Olympic Solidarity athletes win medals in Sochi

Nine athletes supported by the International Olympic Committee’s Olympic Solidarity programme have won medals in the first ten days of competition at the Olympic Winter Games in Sochi.

19 year-old Japanese figure skater Yuzuru Hanyu has become the first Japanese to win a men's figure skating gold at the Olympic Games and the youngest man to win the title in 66 years. 

Hanyu went into the free skating programme on Friday evening with a clear lead following the short programme the day before, and despite two tumbles in his programme, a clean quadruple toeloop and seven triples secured him the gold medal.

“The Olympics is so wild and unpredictable,” he said after his performance at the Iceberg skating palace. “I’ve never been this nervous for a competition in my entire life. I’m upset with the performance I had but I left everything I had out there.”

In the ladies snowboard cross, Eva Samkova of the Czech Republic also took gold having led in each round and avoided the crashes that took out some of the other competitors. The 20 year-old Samkova took the lead early in the final and never looked back.

"I just wanted to be confident with myself," she said about her race plan, adding that she just tried to run the final run as she had all the others on Sunday. "I couldn't imagine this - it was very fortunate for me."

Torah Bright of Australia took silver in the ladies snowboard halfpipe event, the first of three events in which she is competing in Sochi.

“This Olympic journey has been about sharing the sport of snowboarding with the world,” she said. “I am so happy.”

Daniela Iraschko from Austria became the first ever silver medallist in the women’s ski jumping as the event made its Olympic Games debut in Sochi.

In biathlon, Vita Semerenko of Ukraine won bronze in the women’s 7.5 km sprint, the first of her many events in Sochi. Twin sister Valya, also an Olympic Solidarity scholarship recipient who finished 12th in the same race, jokingly asked her sister “how dare you?” about her medal.

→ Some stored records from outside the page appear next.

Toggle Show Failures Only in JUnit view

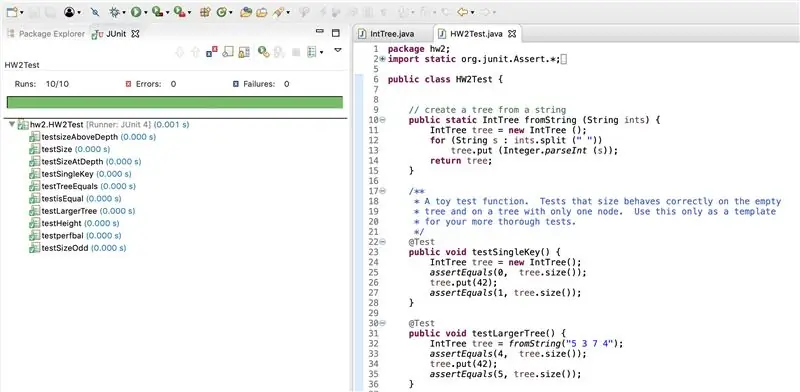pos(212,52)
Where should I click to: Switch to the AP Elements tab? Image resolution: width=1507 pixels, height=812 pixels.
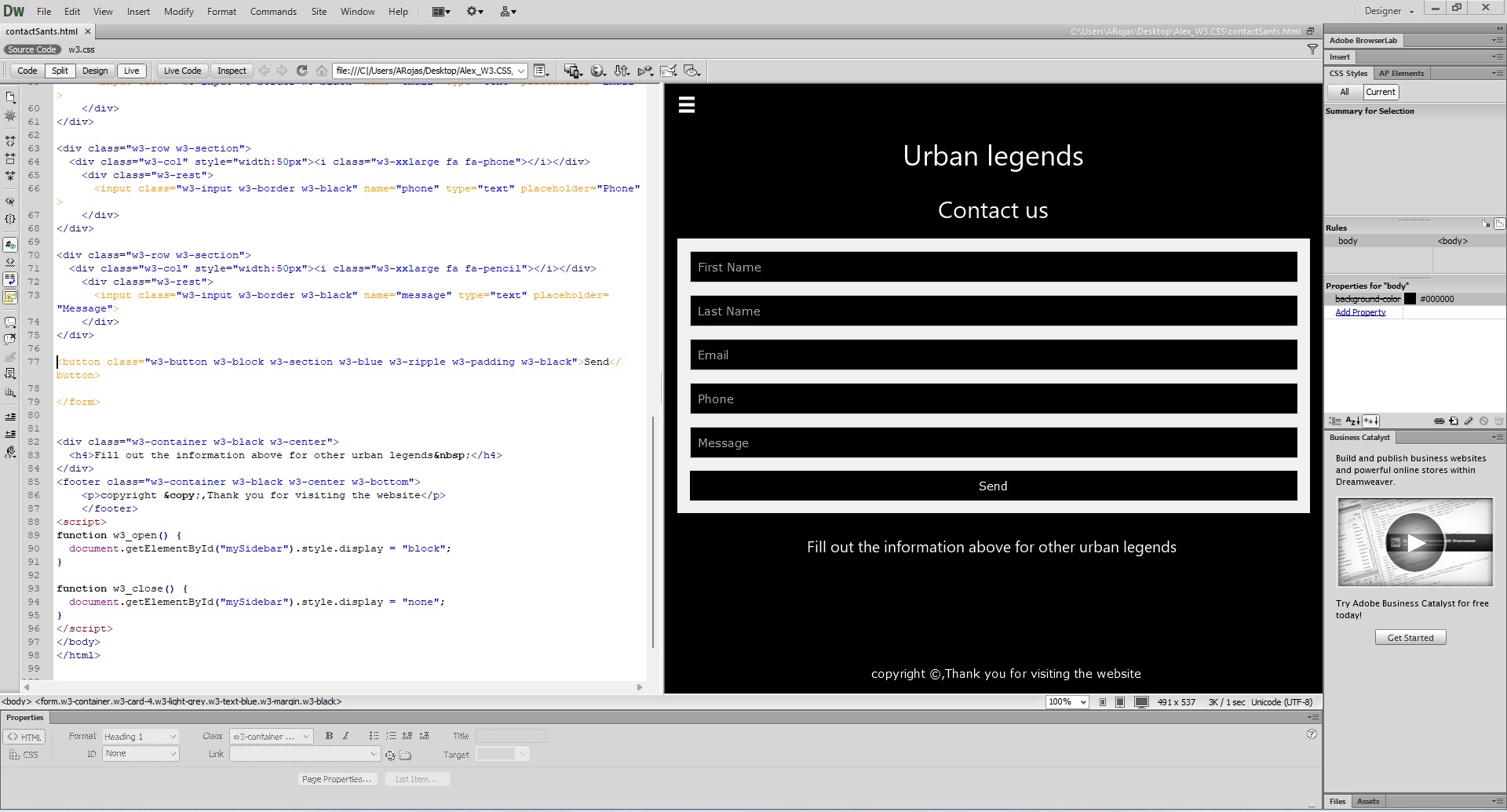coord(1401,73)
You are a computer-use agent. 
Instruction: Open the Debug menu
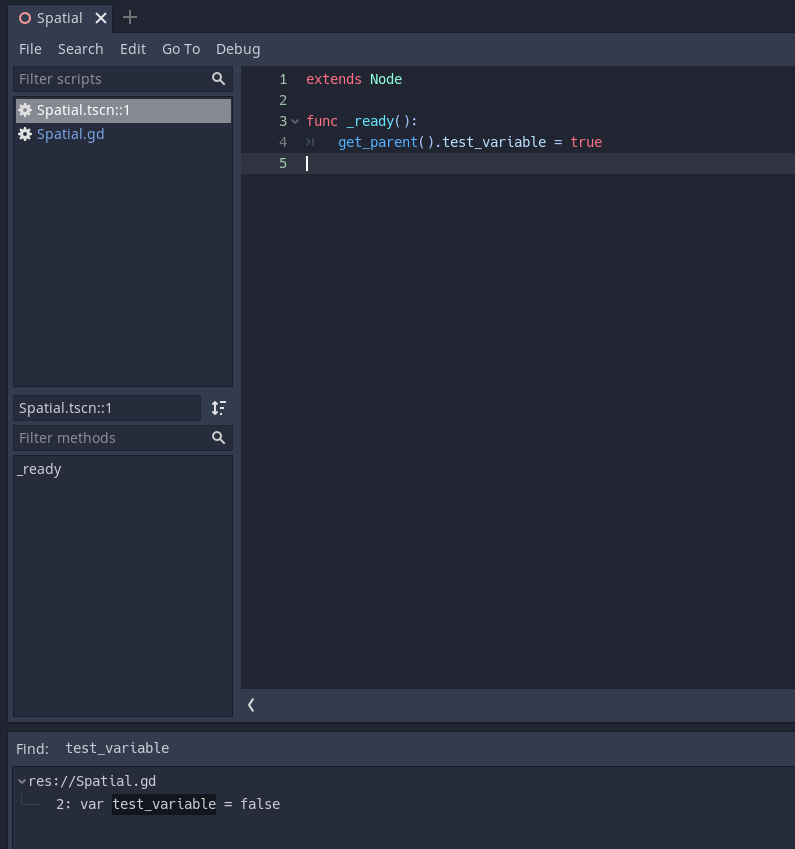238,48
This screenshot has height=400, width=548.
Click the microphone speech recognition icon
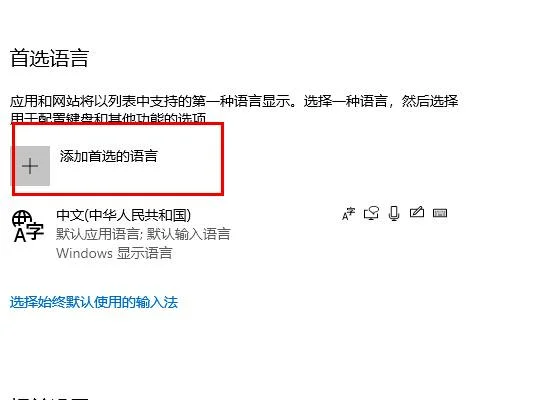(x=394, y=213)
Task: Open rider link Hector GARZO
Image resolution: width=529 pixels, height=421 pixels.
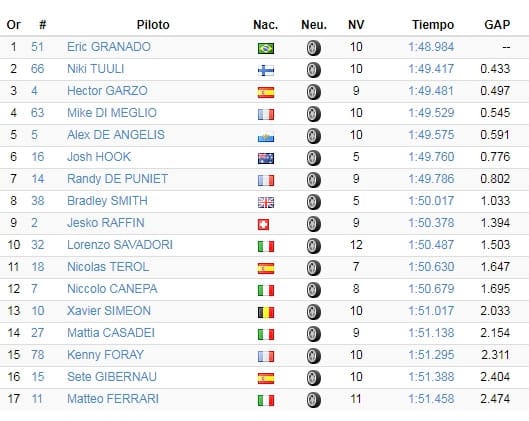Action: pyautogui.click(x=107, y=91)
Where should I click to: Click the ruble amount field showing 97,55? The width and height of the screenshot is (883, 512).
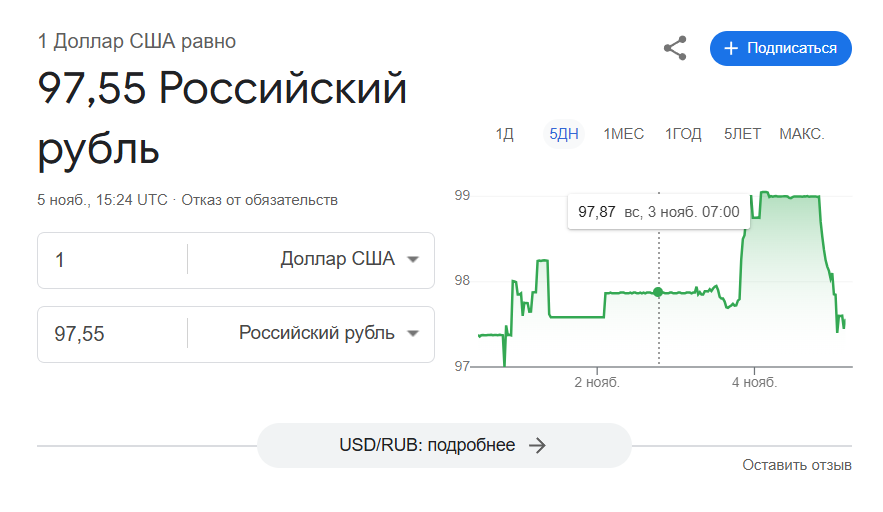[112, 334]
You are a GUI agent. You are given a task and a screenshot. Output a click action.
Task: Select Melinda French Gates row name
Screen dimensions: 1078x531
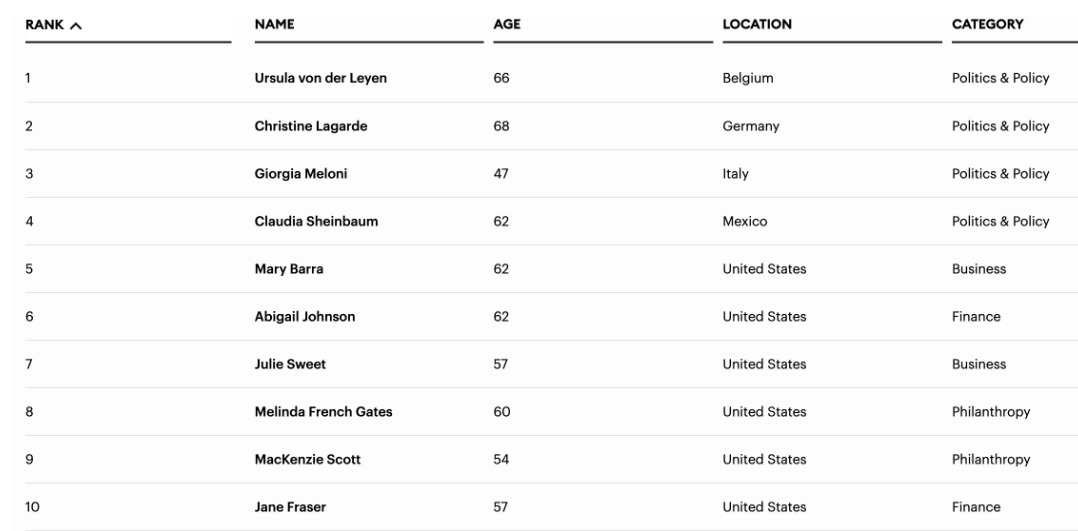click(x=324, y=412)

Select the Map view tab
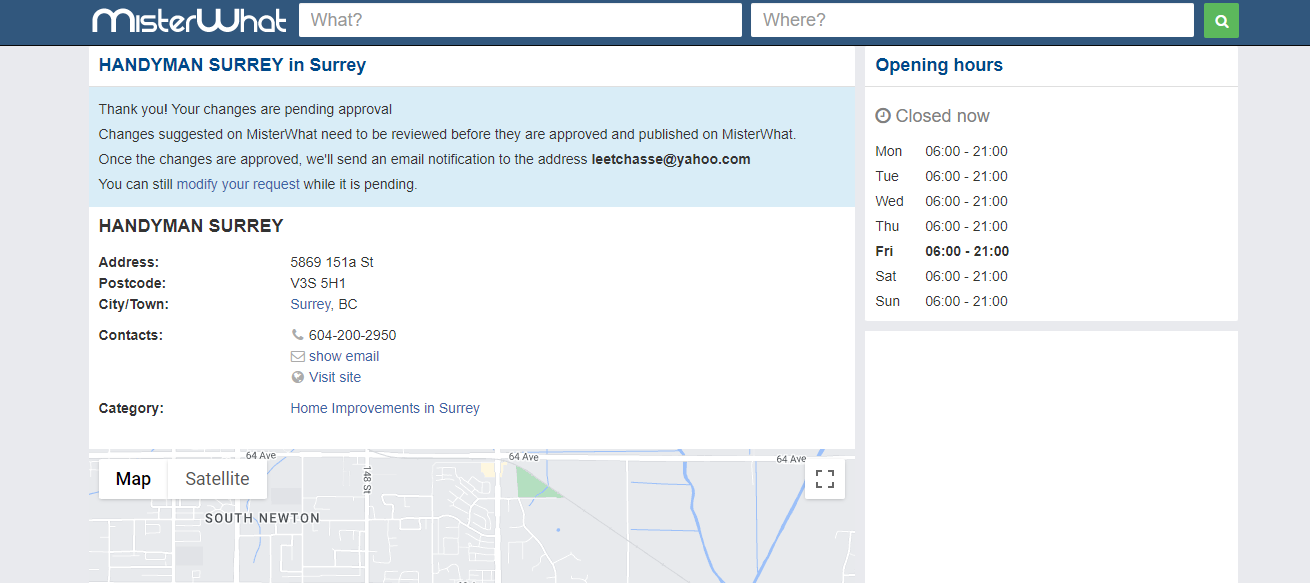click(x=133, y=479)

Other medallists in Sochi include Lydia Lassila from Australia who took bronze in the aerials and is the first woman to perform a full-double-full-full. "I really feel like I have reached my potential,” she said after the final. “I set out to do this trick 15 years ago!”

Eliza Tiruma from Latvia also won bronze in the mixed team relay in luge.  Teja Gregorin from Slovenia won bronze in the biathlon women’s 10km pursuit whilst fellow countrywoman Vesna Fabjan also takes home a bronze medal in the women’s cross-country sprint freestyle.

For the 2014 Games in Sochi, 382 athletes from 65 National Olympic Committees (NOCs) benefitted from individual scholarships. Of those, 244 individual scholarship holders qualified to participate in the Sochi Games. In addition 11 NOCs that have traditionally sent large delegations to the winter Games, benefited from tailor-made assistance to prepare their athletes for Sochi.

Olympic Solidarity is the body that administers and manages the NOC’s share of the revenue from the sale of broadcasting rights to the Olympic Games. It aims to ensure that athletes with talent, from around the world, have an even chance of succeeding in their Olympic dream and works in particular with the most needy NOCs and their Continental Associations. The funds are used to develop assistance programmes in various areas.

This is the second time that Winter Games athletes have received individual Olympic Scholarships following the successful debut of the programme in the build-up to Vancouver in 2010, when 325 athletes (193 men and 132 women) from 60 NOCs benefited from Solidarity funding. Of these, 227 athletes successfully qualified for the Games, winning 13 medals between them.